When I heard that Lungomare, an authentic Italian restaurant in Oakland, had a gluten free menu, I knew I needed to contact them. It has been many years since I have traveled through Italy, and equally as long since I had experienced those intense flavors. Lungomare is located on the Bay, with incredible views overlooking the water. As long as it isn’t raining, I highly recommend sitting outside. The views are incredible. (Just make sure you wear sunscreen. I ended up with a little sunburn 🙂 )
Lungomare opened a little over a year ago in Jack London Square. This area is in the middle of a revitalization and is considered a fun, hip, up and coming area in Oakland. I invited Kim Rice, our Bay Area Gluten Intolerance Group (GIG) Leader, to join me for lunch and help me sample menu items.
I enjoyed getting to know Executive Chef Craig. His daughter recently became gluten free for medical reasons. Chef Craig wanted her to be able to eat all of those fun foods her friends can have, so he has been experimenting in the kitchen to create delicious recipes for not only for her, but his gluten free guests as well.
Chef Craig has always been drawn to cooking. His grandfather was a chef in Sicily and had a restaurant. Chef Craig worked in restaurants while attending college. He noticed he enjoyed working in the restaurants more than what he was learning in school. Chef Craig decided to commit to becoming a chef and has worked in restaurants ever since. He traveled a lot over the years and ended up in the Bay Area in the late 1990s.
Chef Craig became aware of the needs of gluten free diners while working in Chicago. He noticed the restaurant was losing customers because they had no gluten free offerings on their menu. He began to experiment with flavors and different brands of gluten free pastas. It was really important that a gluten free dish had the same flavors as a regular dish. He was able to convert almost 90% of his recipes to gluten free. The one thing that still alludes him is making a good gluten free focaccia bread. (He promised to keep working on this and to call me when he has it perfect.)
Lungomare’s main goal is to bring a taste of authentic Northern Coastal Italy to Oakland. Chef Craig cooks in true Amano style, everything is made by hand. Chef Craig sources every ingredient from local producers to represent the true taste of Italian cooking. He makes all of the salamis from scratch, rotating 11 to 12 recipes. On any given day, you will find a representation of four to five different house made salamis on the menu. And best yet, all of their salamis are gluten free. The restaurant even features two to three homemade sorbets each day. (And they squeeze their own fresh fruit juice for these sorbets, the blood orange sorbet was incredible.)
Pictured above is a delicious veal, pork, and beef bolognese featuring Baia’s gluten free pasta elbows. This was one of my favorite dishes that we sampled. The flavors melded together beautifully. I am a big fan of this gluten free pasta. It held up well and stayed al dente, even after sitting in the sauce for awhile. (I will also note, although the pasta is not made on dedicated equipment, neither Kim or myself had any reactions after eating at Lungomare.)

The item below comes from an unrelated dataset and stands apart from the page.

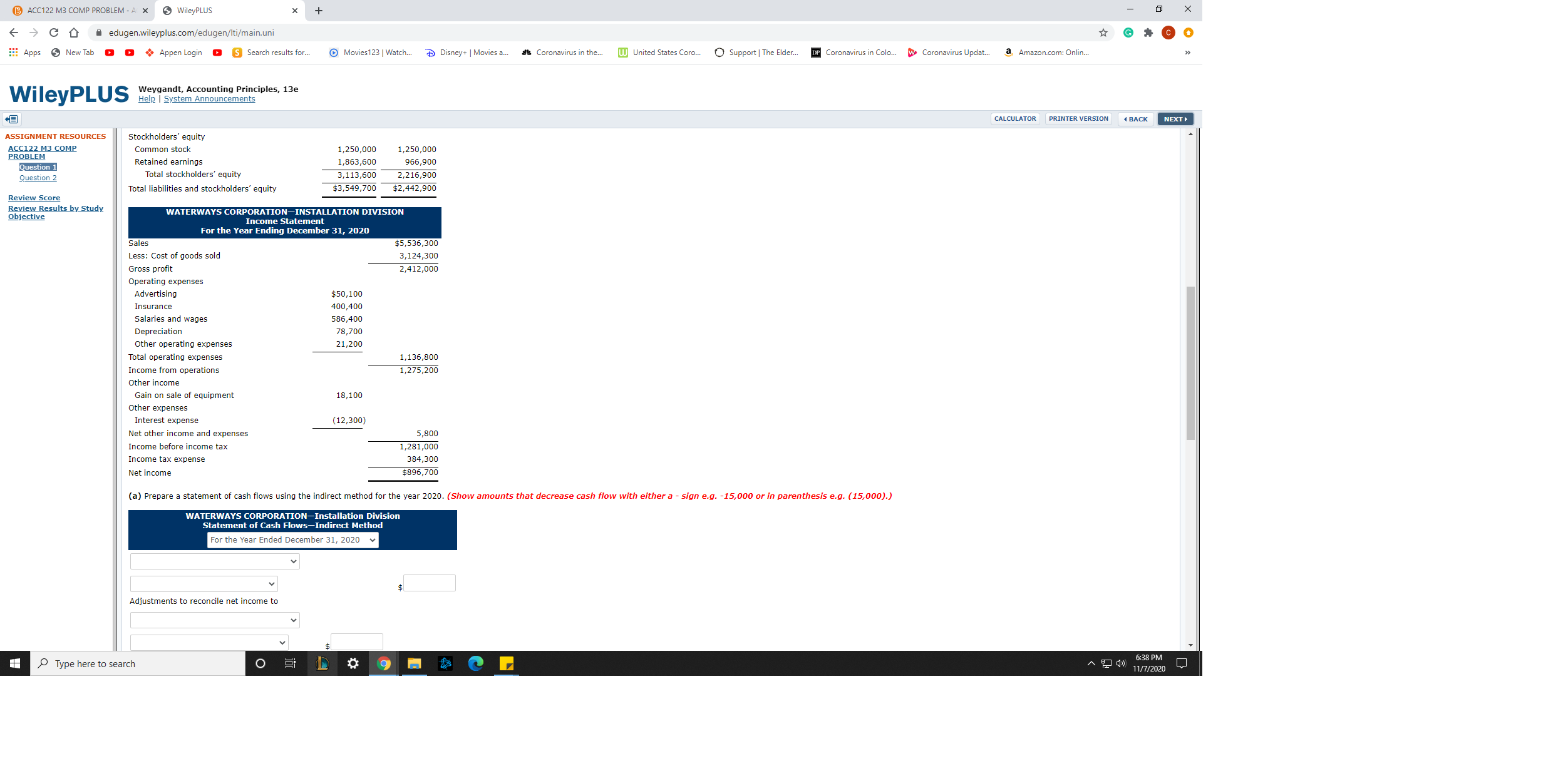Screen dimensions: 1568x761
Task: Reload the page using the refresh icon
Action: pos(55,33)
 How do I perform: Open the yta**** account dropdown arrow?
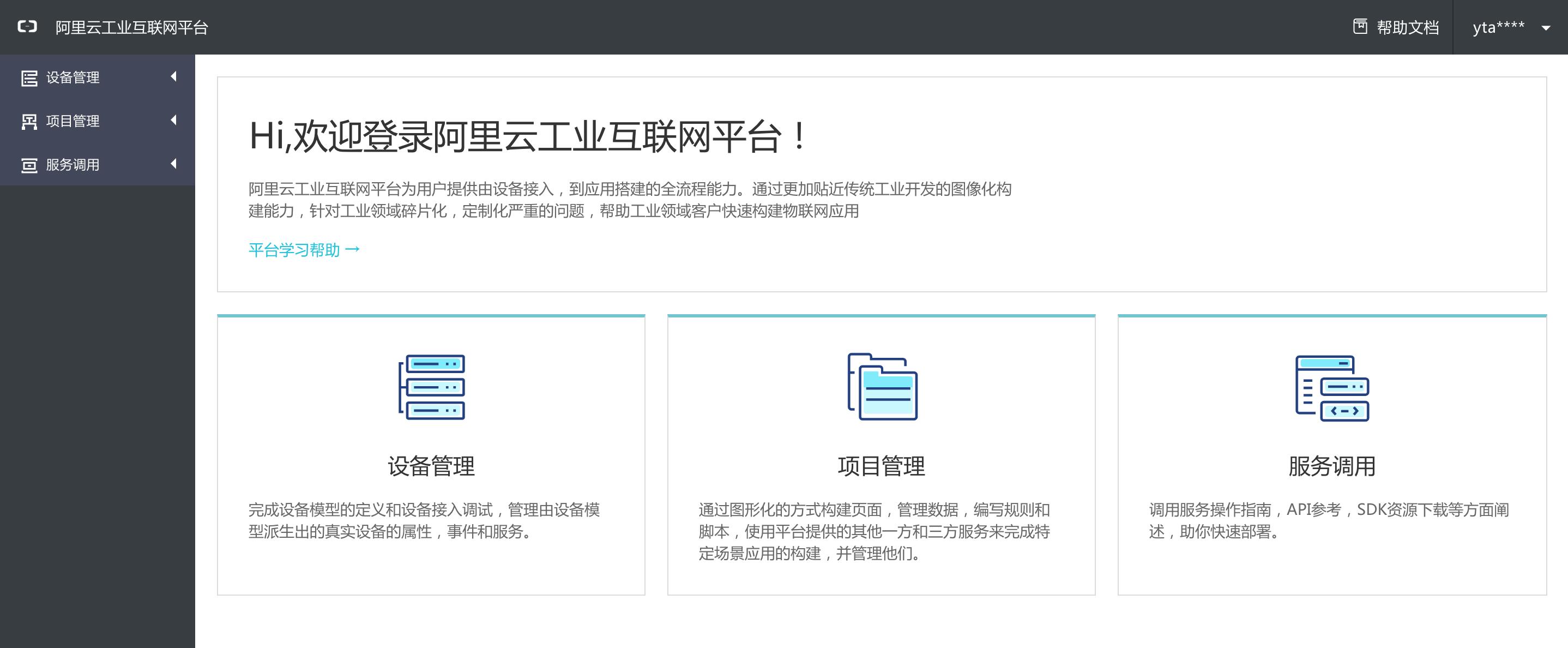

Gluten free pizza using Cup 4 Cup flour. This pizza has fontina cheese, caramelized onions, and chanterrelle mushrooms. Chef Craig’s recipe is delicious. To check out Chef Craig’s recipe, click here.
Gluten Free at Lungomare
- Waitstaff trained about gluten free.
- Separate work space for gluten free pizzas.
- Use Cup 4 Cup in all gluten free recipes, including pizza crusts.
- Gluten free pasta is made out of rice and corn, and comes from local Oakland pasta company, Baia. Baia pasta is not certified gluten free. They do clean their equipment and sterilize everything before they produce a run of gluten free pasta.
- Cooks wash hands before making gluten free orders.
- Clean pans and utensils used to make gluten free dishes.
- Amazing gluten free baked good available for dessert.